Our ministry to street girls in Kitwe, Zambia, Daughters of Destiny, is probably the toughest ministry we have. If you read the “Joy in Pain (Zambia)” article you got a little idea of what we’re talking about. This past year, the outreach of Daughters of Destiny felt led to step out of the box a little and help a pregnant street girl named Janet who really didn’t fit the profile of someone ready to be rescued. But Janet has been pregnant before with bad results for the baby. Our team felt led to intervene. Janet did well in the program but always kept a eye for the streets. There was hope that she would stay after her baby was born but she chose to leave her baby and return to a very difficult way of life. It was hard on our staff who love her so much, but they were able to place her baby with relatives and offer them assistance. It wasn’t the outcome we’d hoped for, but it is so much better than it could have been. 

Our team is Zambia has mourned several other losses this year. Before Mapalo was brought into the Daughters of Destiny house, her position was offered to Mary. After a few days, Mary ran back to town. Several months later we found out that she was killed when hit by a bus and was 3 months pregnant. Sylvester was a long-term resident in our program and had made it to the transition phase which gives them a little more freedom. He was lured by some friends into a drinking binge one night and apparently ingested something worse. He was in the hospital for several weeks and emerged with some lasting brain damage. Sylvester was transferred to our new Skills Training Center program and offered a second chance. After a few months, he left. His one-time decision to try the things of the world has left him permanently changed. 

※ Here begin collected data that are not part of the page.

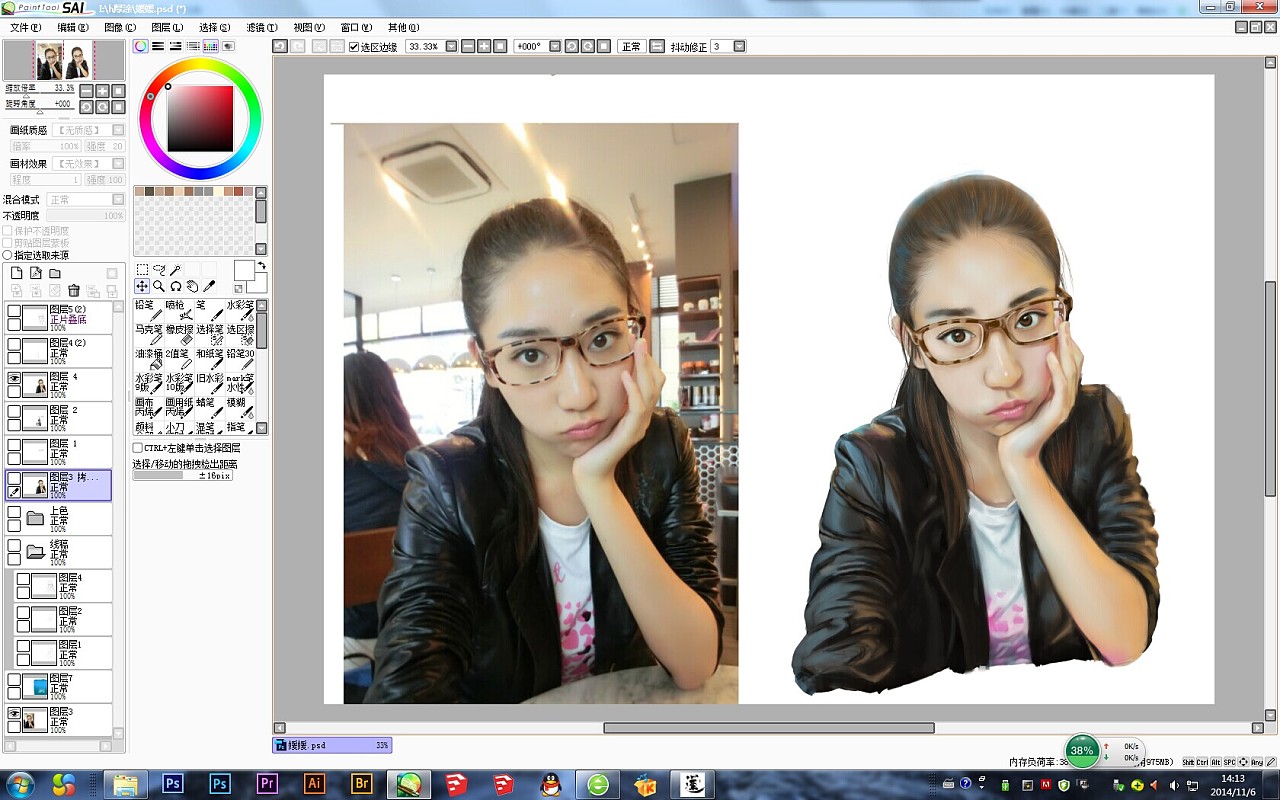
Task: Delete layer with the trash can icon
Action: tap(73, 291)
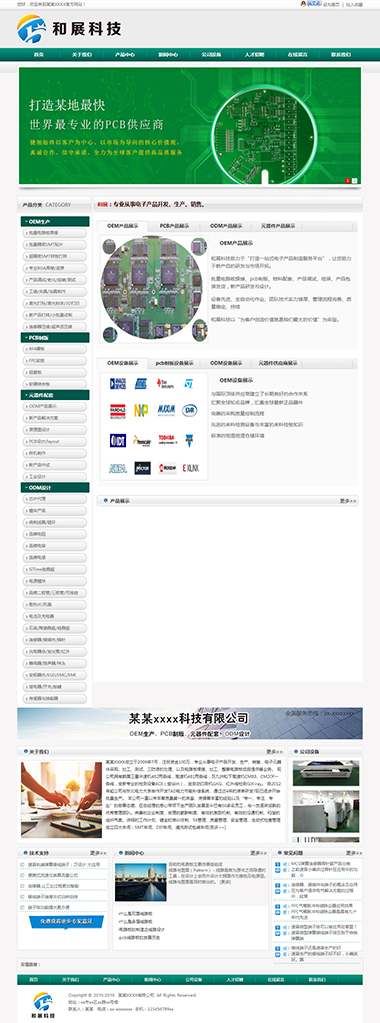
Task: Click the IDT brand logo
Action: click(x=118, y=440)
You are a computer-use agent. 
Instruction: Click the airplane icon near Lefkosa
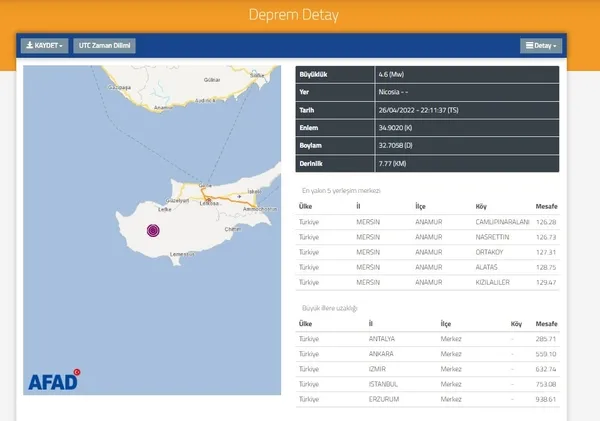(x=239, y=196)
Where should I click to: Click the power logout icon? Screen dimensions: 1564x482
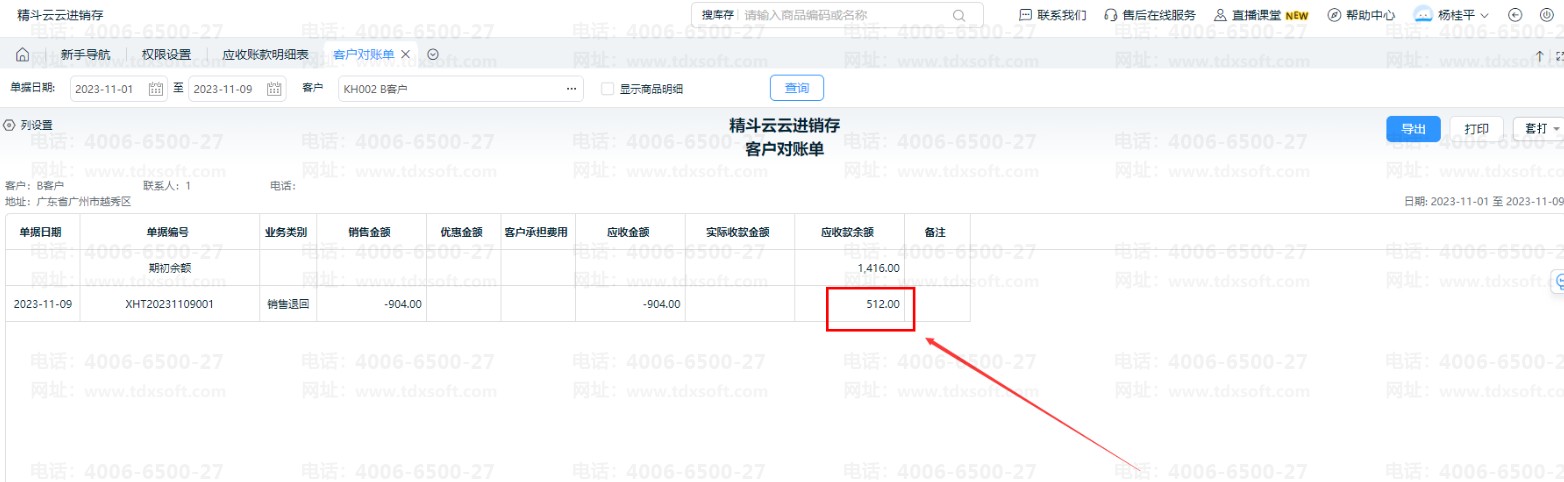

In Kenya, we continue to discover children in horribly abusive situations. I won’t mention names because these are ongoing cases that we are working with, but we know something more must be done. “Hope from Brokenness (Kenya)” gives a little more detail on one that we’ve already worked with, and the change intervention brought in Nzlani’s life. We desperately want to offer this opportunity to so many more. 

Our HOB family has also seen loss again this year. Our missionaries and staffers have lost parents and grandparents from this earthly life.  One of our partners lost a sister and a brother.  But we do not mourn as those who have no hope, we know we will see them again.  Praise the Lord. We are also dealing with the fact that our annual Emerald Coast Mudrun for Orphans, our largest fund raiser each year, is still looking for a new site. We have one option but haven’t been given final approval yet. There is much to work out. Please pray as we seek God’s will for this event.